Dzięki testowi będziemy mogli dowiedzieć się, w jaki sposób jeżdżące po mieście samochody wpływają na jakość krakowskiego powietrza. Urzędnicy są pewni, że komunikacja jest częścią problemu. Do tej pory władze koncentrowały się jednak głównie na innych źródłach zanieczyszczenia – przede wszystkim tak zwanej „niskiej emisji” pochodzącej z dymiących kominów.

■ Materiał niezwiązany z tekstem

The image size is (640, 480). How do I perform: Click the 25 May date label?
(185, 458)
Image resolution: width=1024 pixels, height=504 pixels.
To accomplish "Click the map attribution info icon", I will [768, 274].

– Metoda polega na dynamicznym pomiarze emisji spalin w poruszających się autach. Urządzenie do teledetekcji pozwala z dokładnością bliską 100 procent zmierzyć poziom emisji substancji szkodliwych i połączyć te dane z numerem rejestracyjnym pojazdu. Pozwala więc porównać faktyczną emisję z poziomami, które dany pojazd powinien spełniać. – mówi Bartosz Piłat z Zarządu Transportu Publicznego w Krakowie. Jak przekonuje, dzięki temu będzie można wyłonić spośród wszystkich pojazdów te, które najbardziej zanieczyszczają powietrze. Urządzenie teledetekcji umożliwia na sprawdzenie nawet 100 tysięcy samochodów w ciągu kilku tygodni. Dla porównania maszyny używane przez policję wykonują maksymalnie cztery testy na godzinę.
Pomiary prowadzone są przy Alejach Trzech Wieszczów i ulicy Księcia Józefa. To trasy, którymi codziennie do centrum Krakowa wjeżdżają tysiące samochodów. Jak przekonuje Michał Poderek, największy problem sprawiają auta z niesprawnymi instalacjami i wyciętymi filtrami DPF.
Według obecnych szacunków samochody mają odpowiadać za około 40 procent zanieczyszczeń powietrza. Nie chodzi jedynie o spaliny, ale i o pyły, które wzbijają się w powietrze przez przejeżdżające pojazdy. Badania będą trwać do końca czerwca. Wyniki poznamy w kolejnych miesiącach. Umożliwią dokładne wskazanie najbardziej zanieczyszczających powietrze samochodów. Nie znaczy to jednak, że ich posiadacze mogą spodziewać się mandatów. Dane będą wykorzystane przez Urząd Miasta jedynie do sporządzenia statystyk, które potem magistrat wykorzysta w akcjach edukacyjnych.